The E-value is the number of sites with the same score or better that we would expect to find in a random database of the same size.
The p-value is the probability of finding a profile score of at least the value of the highest scoring segmentt in the sequence in a random sequence of the same length. A Bonferroni adjustment is made to adjust for the number of possible segments. If searching for multiple sites or multiple motifs a different Bonferroni adjsutment is made. In all cases a second Bonferroni adjustment is made for the size of the database, either by multiplying by the number of sequences or the effective size of the database. See Neuwald, Liu and Lawrence, Gibbs motif sampling, Protein Science (1995) 4:1618-1632 for details
By default, dscan prints all sites found with an E-value less than the cutoff and the top p-value with a -log10(p-value) greater than the cutoff or in the case of repeats, all p-values above the cutoff. It is possible, instead, to print the top N values regardless of the E-value cutoff.

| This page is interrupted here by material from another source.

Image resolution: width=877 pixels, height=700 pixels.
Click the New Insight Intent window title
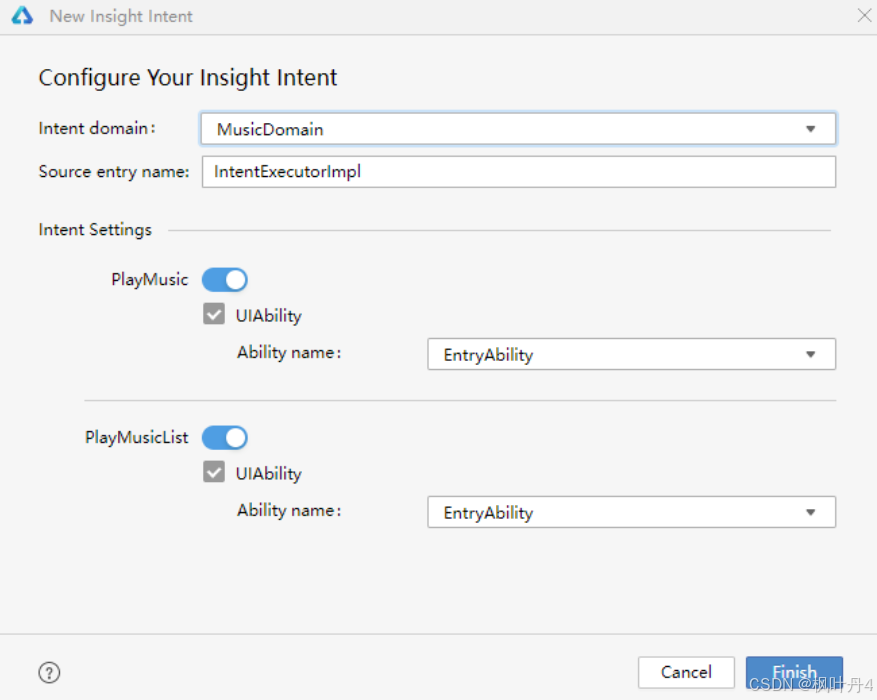[121, 16]
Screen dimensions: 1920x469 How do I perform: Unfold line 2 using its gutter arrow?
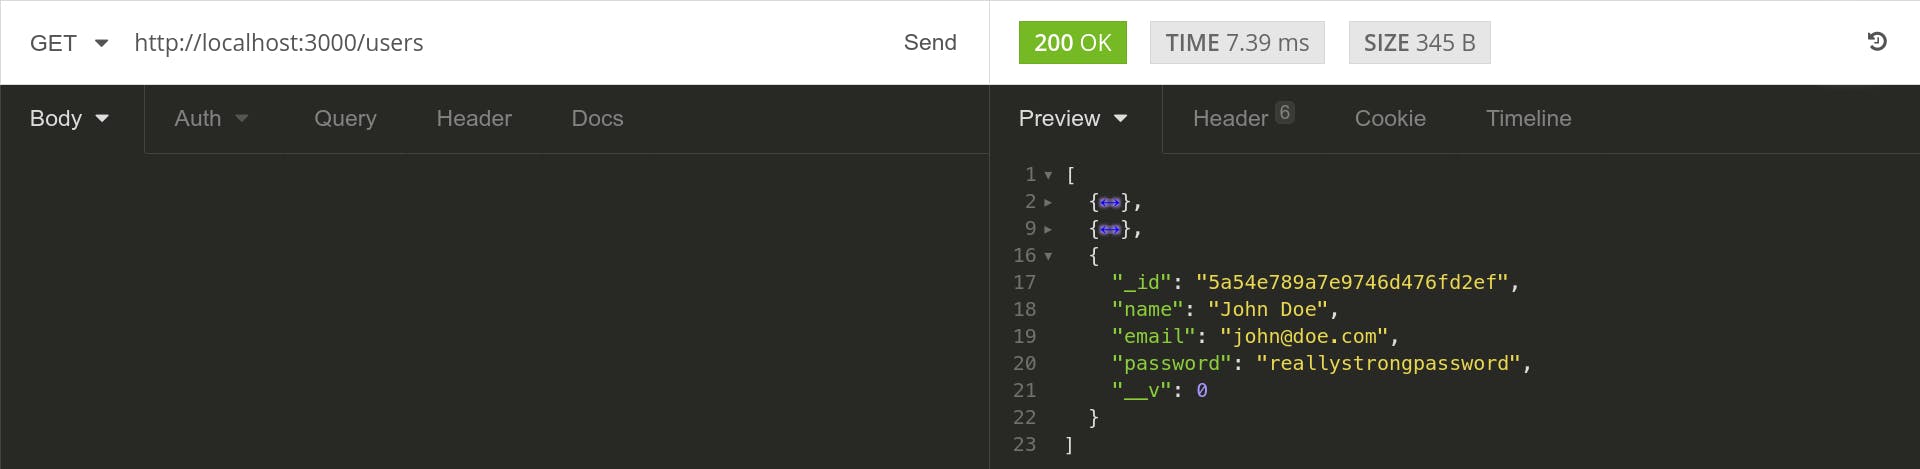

Normally, the size of the database is adjusted for by multiplying the adjusted p-value for a sequence by the number of sequences in the database. When there is a large variation in the length of the sequences, this can underestimate some p-values and overestimate others. When searching for one model without repeats, an alternate adjustment is available which multiplies the p-value calculated for a single sequence by the effective length of the database
The output below is the result of searching a small database of E. coli intergenic sequences with the segments listed above.
/tmp/dscan21491/dscan21491 /tmp/dscan21491/dbfile.txt /tmp/dscan21491/snfile.txt -P -n -R
C: 740 (0.195767)
G: 740 (0.195767)
A: 1150 (0.304233)
T: 1150 (0.304233)
Total database length: 3780
Effective size for model 1: 3024
average length = 105.0
Distribution of -log10(E-values):
'=' is 1 count.
-4.00 : 5 |=====
-3.00 : 0 |
-2.00 : 3 |===
-1.00 : 2 |==
0.00 : 9 |=========
1.00 : 9 |=========
2.00 : 6 |======
3.00 : 2 |==
4.00 : 0 |
total : 36
mean = 0.55919
stdev = 1.99404
range = -3.48058 .. 3.45876
[3.46] ecomale
5.0 (1.150e-07): 14 TTACCGCCAA TTCTGTAACAGAGATCACACAA AGCGACGGTG 35
[3.12] cole1 R
4.7 (2.498e-07): 82 GGACTTCCAT TTTTGTGAAAACGATCAAAAAA ACAGTCTTTC 61
[2.93] cole1
4.5 (3.865e-07): 61 GAAAGACTGT TTTTTTGATCGTTTTCACAAAA ATGGAAGTCC 82
[2.66] (tdr)
4.2 (7.304e-07): 78 TTGAAAGTTA ATTTGTGAGTGGTCGCACATAT CCTGTT 99
[2.59] ecomale R
4.1 (8.482e-07): 35 CACCGTCGCT TTGTGTGATCTCTGTTACAGAA TTGGCGGTAA 14
[2.54] ecolac
4.1 (9.509e-07): 9 AACGCAAT TAATGTGAGTTAGCTCACTCAT TAGGCACCCC 30
[2.44] ecodaop
4.0 (1.206e-06): 7 AGTGAA TTATTTGAACCAGATCGCATTA CAGTGATGCA 28
[2.16] ecobgirl
3.7 (2.280e-06): 76 CAAAGTTAAT AACTGTGAGCATGGTCATATTT TTATCAAT 97
time: 0 seconds (0.00 minutes)
The first part of the output lists the nucleotide or amino acid content of the database along with the total database size. Next is a histogram of the distribution of -log10(E-values). The list of sites matching the model follows. The number in square brackets is the -log10(expectation value). The higher this number is, the less likely it would be to find a site with a score equal or greater than the one found in a random database of the same size. The E-value is followed by the FASTA header of the sequence. Sites found in reverse complement have an R after the header.
The next line lists the -log10(adjusted p-value) followed by the raw p-value in parenthesis. Immediately following is the starting position of the site found, some flanking sequence and the listing of the site. Following this is the flanking sequence and the site ending position.